Long-simmering Iraqi-American tensions came to a boil on June 26, when the United States launched 23 cruise missiles against the Baghdad headquarters of Iraq's foremost intelligence agency, the Mukhabarat. President Bill Clinton ordered the attack after receiving compelling evidence from the FBI and the CIA that Iraqi intelligence officers had mounted an abortive assassination attempt against former President George Bush during Bush's April visit to Kuwait. Washington initially was skeptical of Kuwait's claim that the 13 Iraqis and 3 Kuwaitis arrested in Kuwait had plotted to detonate a car bomb to kill Bush and his traveling party, which included Barbara Bush and former Secretary of State James Baker. Some U.S. officials suspected that the apparently slipshod terrorist operation was aimed at Kuwaiti targets to disrupt the Bush visit. Others suspected that the Kuwaiti government had coerced two of the ringleaders into "confessing" that Bush was the target in order to inflame Iraqi-American tensions, thereby guaranteeing the nervous Kuwaitis continued U.S. support at a time when the Clinton administration's willingness to confront Saddam Hussein was open to question.
The Clinton administration initially adopted a low-key, non-committal posture on the question of an American response. The White House withheld comment while it awaited the official report of a counterterrorism investigation team dispatched to Kuwait in May to evaluate the evidence of the Iraqi plot. This cautious approach was understandable in the early phases of the investigation, given the grave nature of the charges. Once the investigators' preliminary conclusions became known, however, Clinton appeared to want to avoid a direct confrontation with Saddam.

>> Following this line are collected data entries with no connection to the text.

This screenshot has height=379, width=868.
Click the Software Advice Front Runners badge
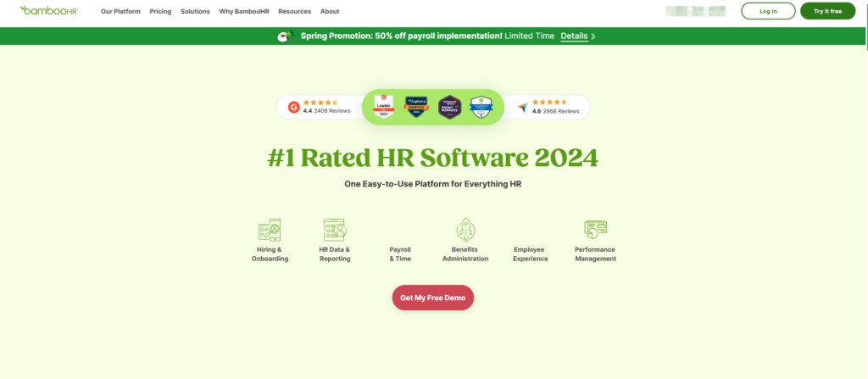pyautogui.click(x=448, y=107)

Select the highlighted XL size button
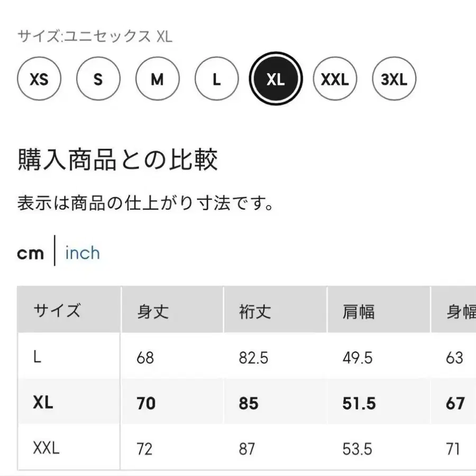click(x=276, y=80)
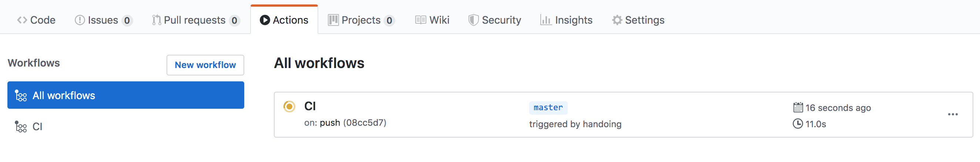Viewport: 980px width, 162px height.
Task: Click the Wiki book icon
Action: tap(420, 20)
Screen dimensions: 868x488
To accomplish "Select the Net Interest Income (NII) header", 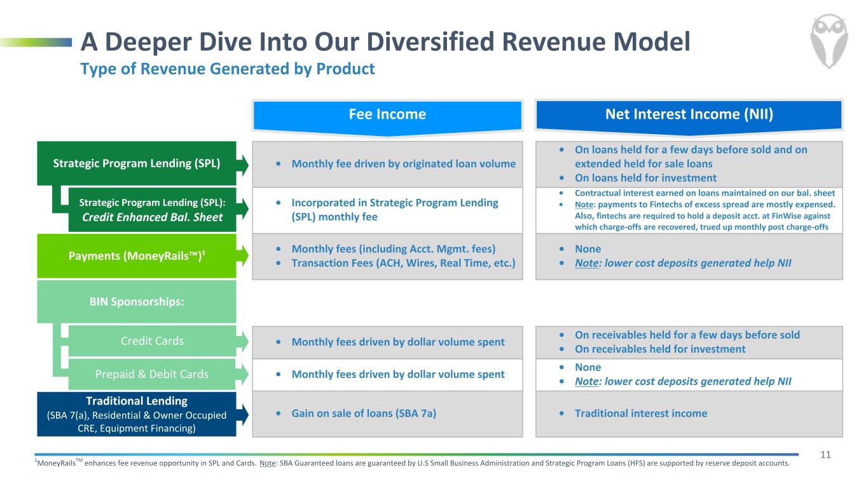I will pyautogui.click(x=689, y=114).
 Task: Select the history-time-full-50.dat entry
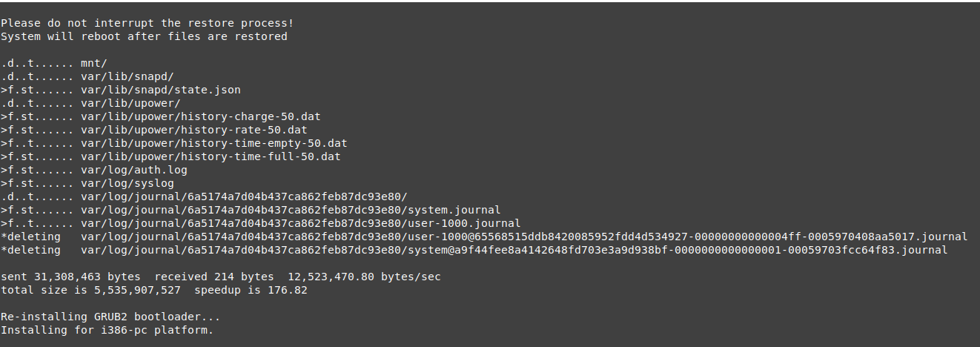[x=211, y=156]
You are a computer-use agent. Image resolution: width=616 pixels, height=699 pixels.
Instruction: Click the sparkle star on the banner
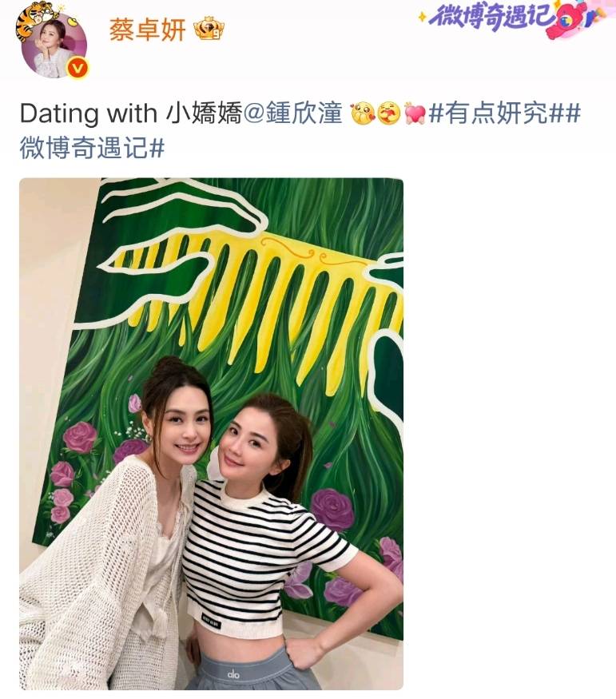(x=422, y=18)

The administration forced to act
U.S. investigators concluded that Baghdad was implicated in the attempted bombing because of three types of evidence: interviews with the suspects, forensic evidence, and other corroborating intelligence information. The two suspects who had confessed to attempting to assassinate Bush told the same story down to the smallest detail and showed no sign of torture. The sophisticated 175-pound bomb, built into a Toyota Land Cruiser, bore the same tell-tale markings that had been found in previous Iraqi car bombs. The CIA also accumulated classified evidence that Saddam's regime had in fact targeted Bush as it had threatened to do during the 1991 Gulf War. In a radio broadcast shortly after the war, Saddam had threatened to hunt down and punish Bush. (Gen. Norman Schwarzkopf, who also was threatened publicly, was given enhanced security protection after the failed attempt on Bush's life.)